Penn shoots her a look I don’t think I’d ever be able to get away with. Part murderous, all infuriated.

“Is this the part where you’re getting me a car? Because I’m not a toy boy.”

“Already did.” Dad shrugs, popping a piece of steak into his mouth. “It’s nothing fancy, and I forgot to extend my warning about not touching my daughters to my wife, too—that toy boy remark almost cost you your nose.”

Fine. Correction: I’m not a charity case.” Penn stabs his steak so hard, the dead cow is almost groaning in pain.

“Are you sure about that?” I drone, swirling the water in my glass. “Because you look and dress like one.”

Daria,” Mel snaps.

Bailey shakes her head at me.

I hate this. I hate him. And I hate that I’m showing off my fake colors, the bitchy ones, in all their insecure glory when he’s around.
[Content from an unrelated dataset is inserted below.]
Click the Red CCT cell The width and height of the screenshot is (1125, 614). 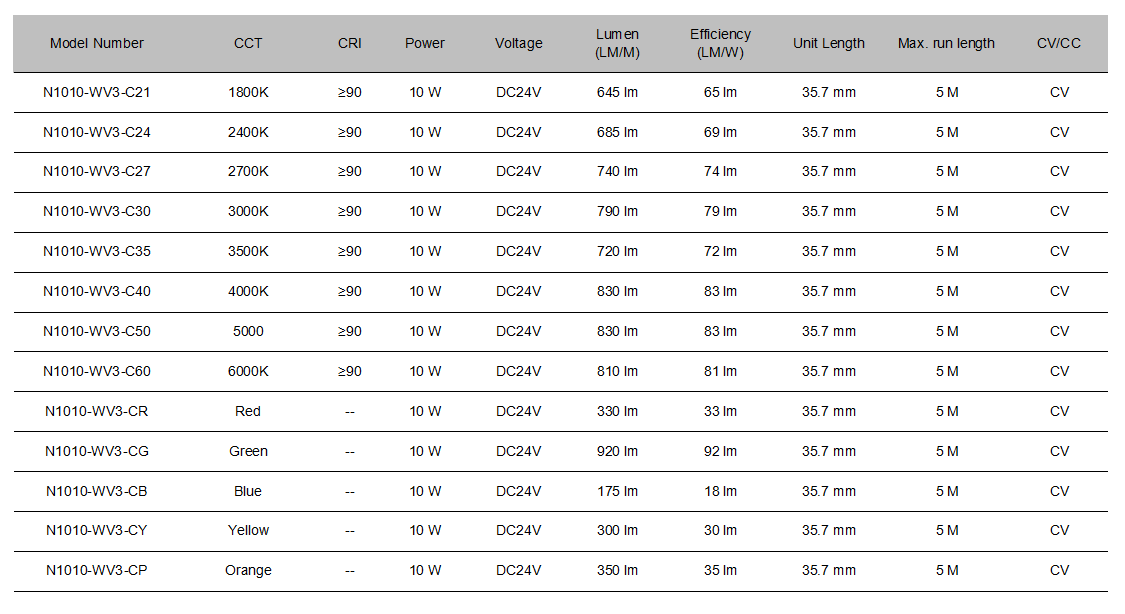(248, 411)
Penn pretends he didn’t hear me and steals a Brussels sprout from Bailey’s plate.

“Thank Marx.” She laughs. “I hate them. Do you know you have a hole in your shirt?”

I want to tell her that it’s intentional. Symbolic. Because he always has one, no matter when and where I see him or what he’s wearing. Instead, I count the pepper bits on my piece of chicken.

My sister and I aren’t close.

“There’s a story behind it,” he says.

“A good story?” she asks.

“I don’t have any other types of stories.”

“Let me show you your new car, son,” Dad says. Son.

I roll my eyes to keep from crying.

Marx, this is going to be a long freaking year.